Every one who knows Oxford, and a good many besides, must have heard of certain periodical migrations of the younger members of that learned university into distant and retired parts of her Majesty’s dominions, which (on the “lucus a non lucendo” principle) are called and known by the name of Reading Parties. Some half-dozen undergraduates, in peril of the coming examination, form themselves into a joint-stock cramming company; take £30 or £40 shares in a private tutor; pitch their camp in some Dan or Beersheba which has a reputation for dulness; and, like other joint-stock companies, humbug the public, and sometimes themselves, into the belief that they are “doing business.” For these classical bubbles, the long vacation is the usual season, and Wales one of the favourite localities; and certainly, putting “Reading” out of the question, three fine summer months might be worse spent, than in climbing the mountains, and whipping the trout-streams, of that romantic land. Many a quiet sea-side town, or picturesque fishing-village, might be mentioned, which owes no little of its summer gaiety, and perhaps something of its prosperity, to the annual visit of “the Oxonians:” many a fair girl has been indebted for the most piquant flirtation of the season to the “gens togata,” who were reading at the little watering-place to which fate and papa had carried her for the race-week or the hunt-ball: and whatever the effect of these voluntary rustications upon the class lists in Oxford, they certainly have procured for the parties occasionally a very high “provincial celebrity.” I know that when we beat our retreat from summer quarters at Glyndewi in 18—, the sighs of our late partners were positively heart-rending, and the blank faces of the deserted billiard-marker and solitary livery-stable groom haunt me to this day.

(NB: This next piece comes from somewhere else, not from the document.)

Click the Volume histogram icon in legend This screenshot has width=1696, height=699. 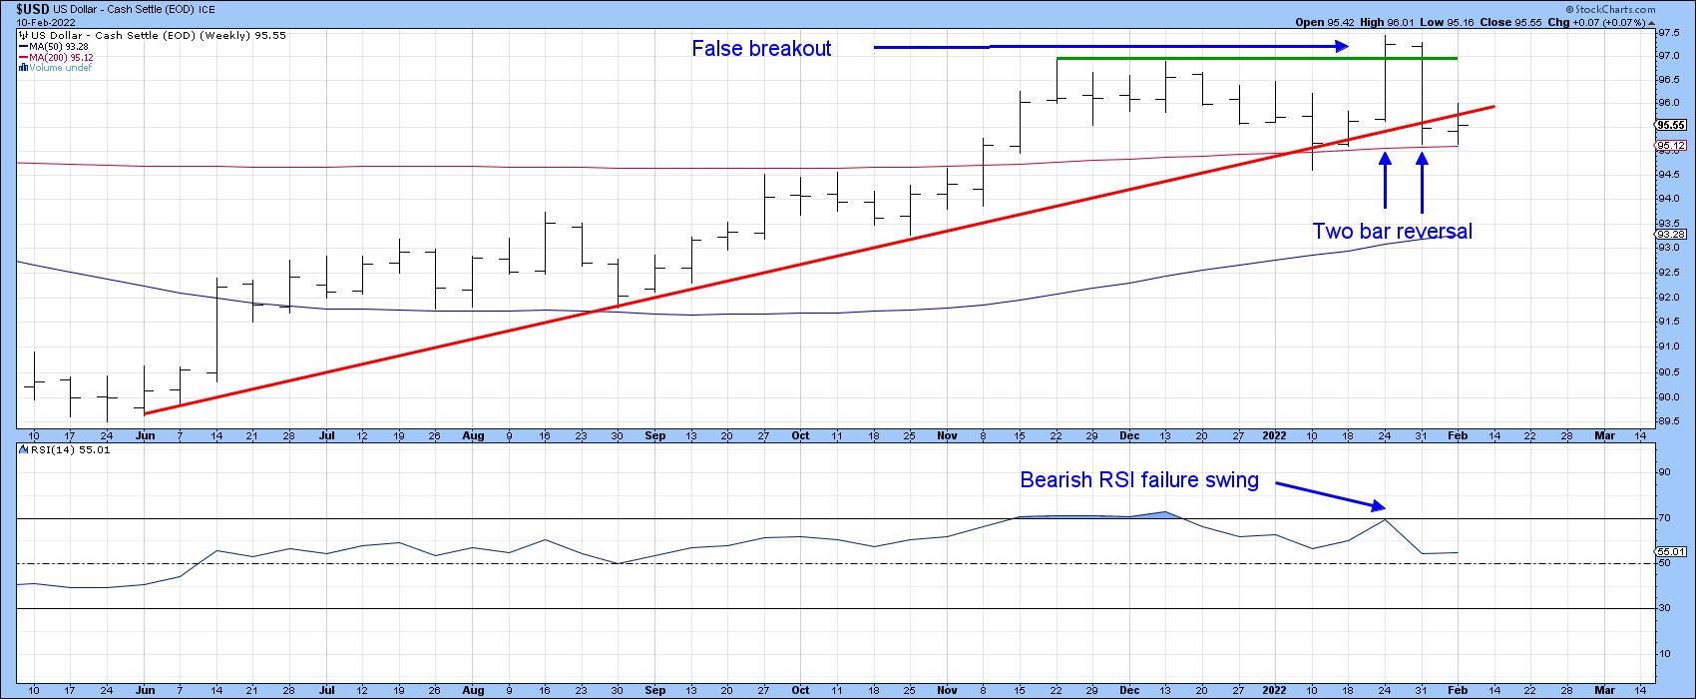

I had been endeavouring, by hard reading for the last three months, to work up the arrears of three years of college idleness, when my evil genius himself, in the likeness of George Gordon of Trinity, persuaded me to put the finishing-touch to my education, by joining a party who were going down to Glyndewi, in ——shire, “really to read.” In an unguarded moment I consented; packed up books enough to last me for five years, reading at the rate of twenty-four hours per day, wrote to the governor announcing my virtuous intention, and was formally introduced to the Rev. Mr Hanmer, Gordon’s tutor, as one of his “cubs” for the long vacation.

Six of us there were to be; a very mixed party, and not well mixed—a social chaos. We had an exquisite from St Mary Hall, a pea-coated Brazen-nose boatman, a philosophical water-drinker and union-debater from Baliol, and a two-bottle man from Christ Church. When we first met, it was like oil and water; it seemed as if we might be churned together for a century, and never coalesce: but in time, like punch-making, it turned out that the very heterogeneousness of the ingredients was the zest of the compound....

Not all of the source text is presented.